I Consigli di Amministrazione di IDEAMI S.p.A. (“IDeaMI”) e di A. Agrati S.p.A. (“Agrati”) hanno approvato l’operazione di business combination (la “Business Combination” o l’”Operazione”), mediante un’operazione di reverse take over ai sensi dell’art. 14 del Regolamento Emittenti AIM Italia,

rappresentata dalla fusione per incorporazione di Agrati in IDeaMI (la “Fusione”). Ai fini della Business Combination IDeaMI, Agrati e Agrati Holding S.p.A. (titolare del 100% del capitale sociale di Agrati) hanno sottoscritto l’accordo disciplinante, tra l’altro, la Fusione (l’”Accordo Quadro”).

I Consigli di Amministrazione di IDeaMI e di Agrati hanno inoltre approvato il progetto relativo alla Fusione (il “Progetto di Fusione”) e IDeaMI ha convocato l’assemblea dei soci per deliberare in merito all’operazione, per i giorni 30 novembre 2018 e 3 dicembre 2018, rispettivamente in prima e seconda convocazione.

Il Gruppo Agrati, fondato nel 1939, è uno dei principali produttori mondiali di sistemi di fissaggio nel settore dei componenti per l’industria automobilistica, con un’importante connotazione ingegneristica, un portafoglio prodotti ampio, diversificato e innovativo, nonché una solida base clienti a livello internazionale.

Con più di 2.600 dipendenti in tutto il mondo, il Gruppo Agrati conta 12 siti produttivi, 12 sales and application offices e 5 centri logistici dislocati in Europa, Stati Uniti e Asia ed è in grado di produrre un significativo numero (circa 40 milioni di pezzi al giorno, equivalente a una produzione annua pari a 160.000 tonnellate) di bulloni, viti speciali, dadi e Advanced Form Parts.

Grazie alla filosofia aziendale incentrata sui principi di eccellenza produttiva e di leadership tecnologica, il Gruppo Agrati è in grado di garantire la fornitura di una gamma completa di prodotti e di servizi per i clienti automotive OEM (original equipment manufacturer) e per i clienti Tier 1 (fornitori diretti degli OEM), che, nel loro complesso, rappresentano circa il 90% dei ricavi di vendita al 31 dicembre 2017. Agrati è oggi interamente controllata da Agrati Holding, il cui azionista di controllo è Cesare Agrati.

Nel 2017, il Gruppo Agrati ha registrato ricavi consolidati per circa Euro 658 milioni, un EBITDA Adjusted1 per circa Euro 102 milioni e un Utile Netto per circa Euro 52 milioni.
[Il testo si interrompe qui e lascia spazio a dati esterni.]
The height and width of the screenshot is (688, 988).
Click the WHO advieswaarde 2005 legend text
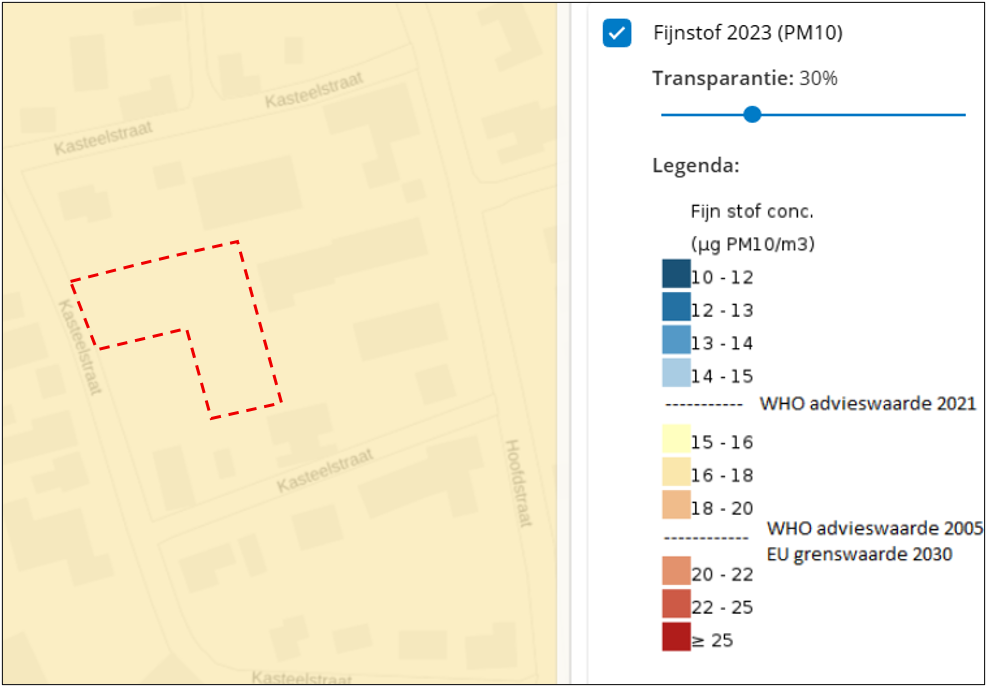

Circa il 90% dei ricavi consolidati è realizzato all’estero.

Il Gruppo Agrati ha registrato una rilevante espansione internazionale, anche grazie ad operazioni straordinarie, registrando tra il 2013 ed il 2017 un sostanziale raddoppio dei ricavi consolidati, passati da Euro 337 milioni a Euro 658 milioni, e più che triplicando l’EBITDA, passato da Euro 33 milioni a Euro 102 milioni, con un EBITDA margin medio negli ultimi tre anni superiore al 15%.